Kamis, 18/04/2024 10:34 WIB

Bimbingan Pranikah Jadi Kendala Kasus Stunting di Bali

Bimbingan Pranikah Jadi Kendala Upaya Percepatan Penurunan Stunting di Bali.

Kepala Badan Kependudukan dan Keluarga Berencana Nasional (BKKBN) Dokter Hasto Wardoyo. (Foto: Ist)

JAKARTA, Jurnas.com - Angka prevalensi stunting Provinsi Bali paling rendah di Indonesia, yaitu 10,9 persen. Total rata-rata kesuburan atau Total Fertility Rate (TFR) di Bali juga berada pada angka 1,9 yang berarti satu perempuan rata-rata hanya melahirkan dua anak.

(Item Tersimpan)
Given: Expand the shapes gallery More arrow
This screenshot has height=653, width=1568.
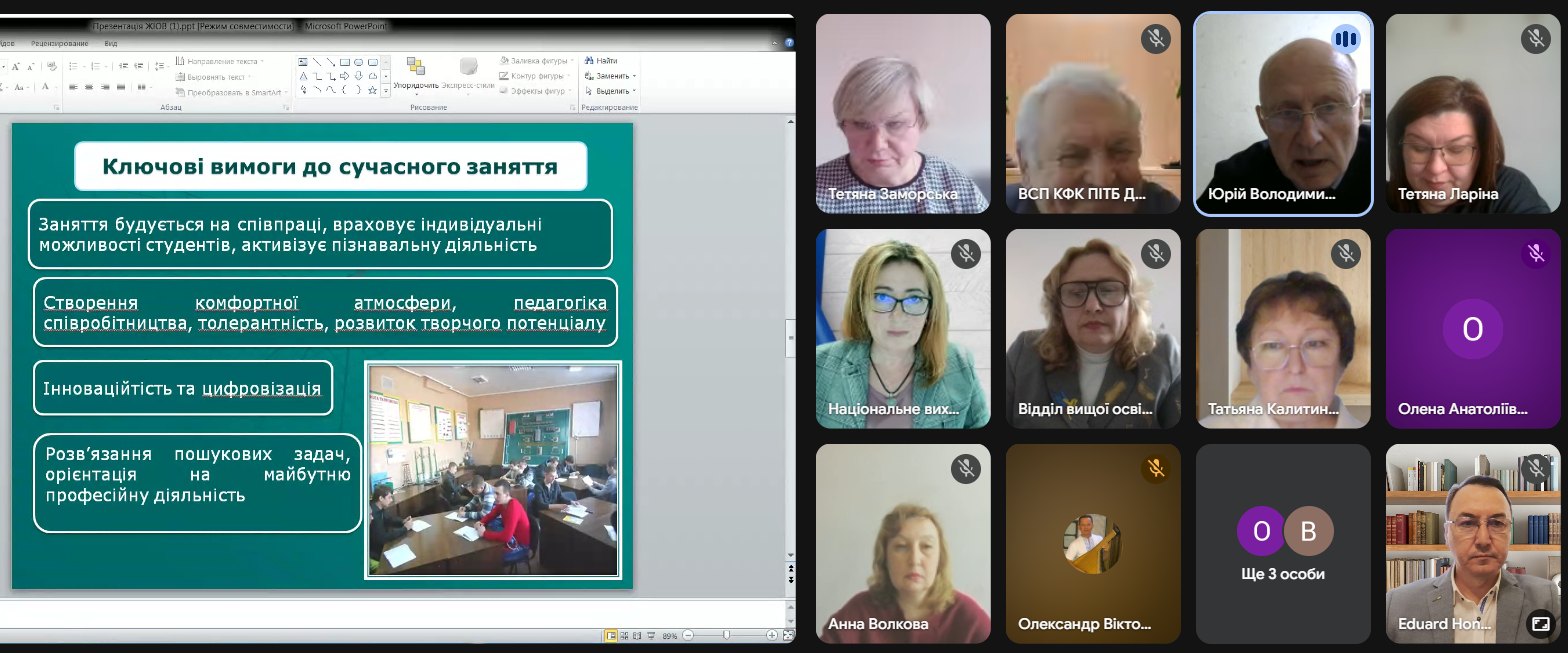Looking at the screenshot, I should click(x=386, y=90).
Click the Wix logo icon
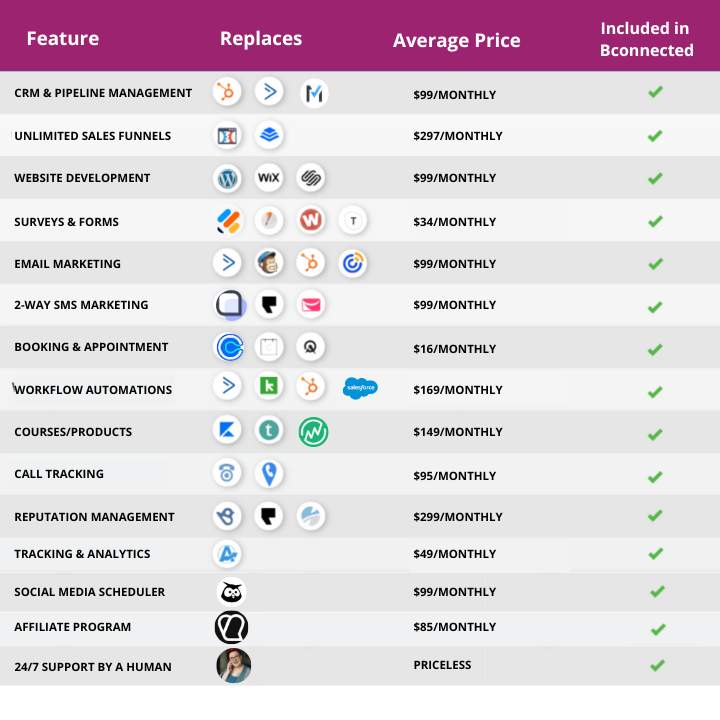 tap(269, 179)
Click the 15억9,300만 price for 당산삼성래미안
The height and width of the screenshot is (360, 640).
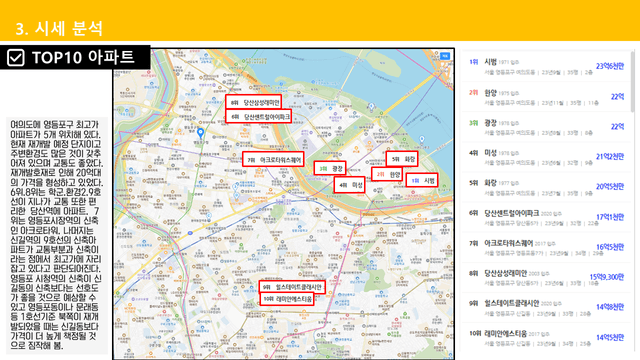(x=607, y=277)
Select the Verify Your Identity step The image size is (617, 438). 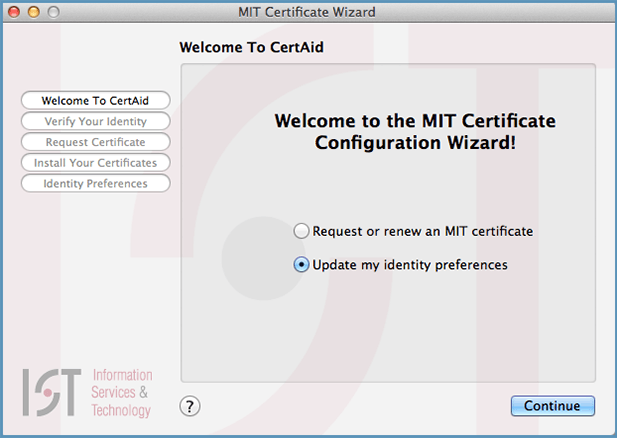95,121
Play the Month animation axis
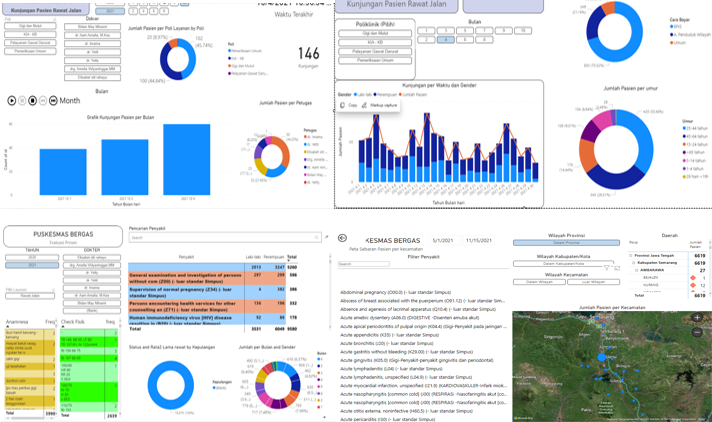The image size is (712, 422). pos(13,101)
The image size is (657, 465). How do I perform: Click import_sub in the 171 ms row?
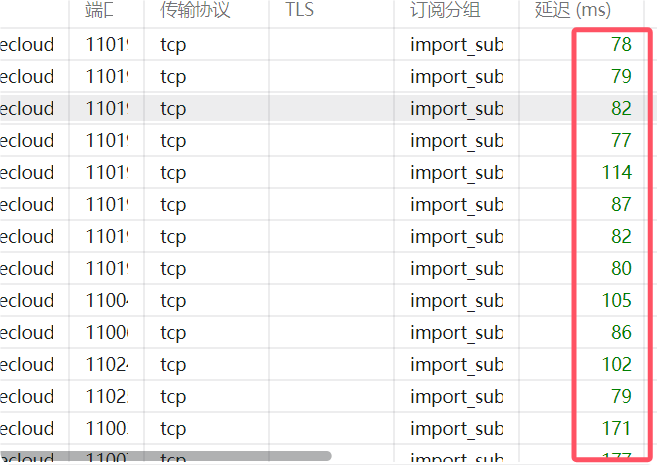[x=456, y=428]
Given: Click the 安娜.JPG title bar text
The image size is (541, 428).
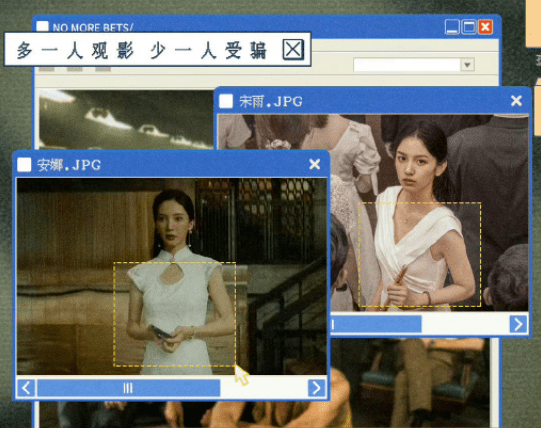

Yang Dikerjakan: Ubahlah bagian teks tentang stunting di Bali yang dimulai dari "Bimbingan Pranikah Jadi Kendala Kasus" dan berakhir pada "melahirkan dua anak." dengan mengganti "Bimbingan Pranikah" menjadi "Konseling Pranikah", lalu tuliskan kembali bagian itu.

Hasil Latihan:
Konseling Pranikah Jadi Kendala Kasus Stunting di Bali

Konseling Pranikah Jadi Kendala Upaya Percepatan Penurunan Stunting di Bali.

Kepala Badan Kependudukan dan Keluarga Berencana Nasional (BKKBN) Dokter Hasto Wardoyo. (Foto: Ist)

JAKARTA, Jurnas.com - Angka prevalensi stunting Provinsi Bali paling rendah di Indonesia, yaitu 10,9 persen. Total rata-rata kesuburan atau Total Fertility Rate (TFR) di Bali juga berada pada angka 1,9 yang berarti satu perempuan rata-rata hanya melahirkan dua anak.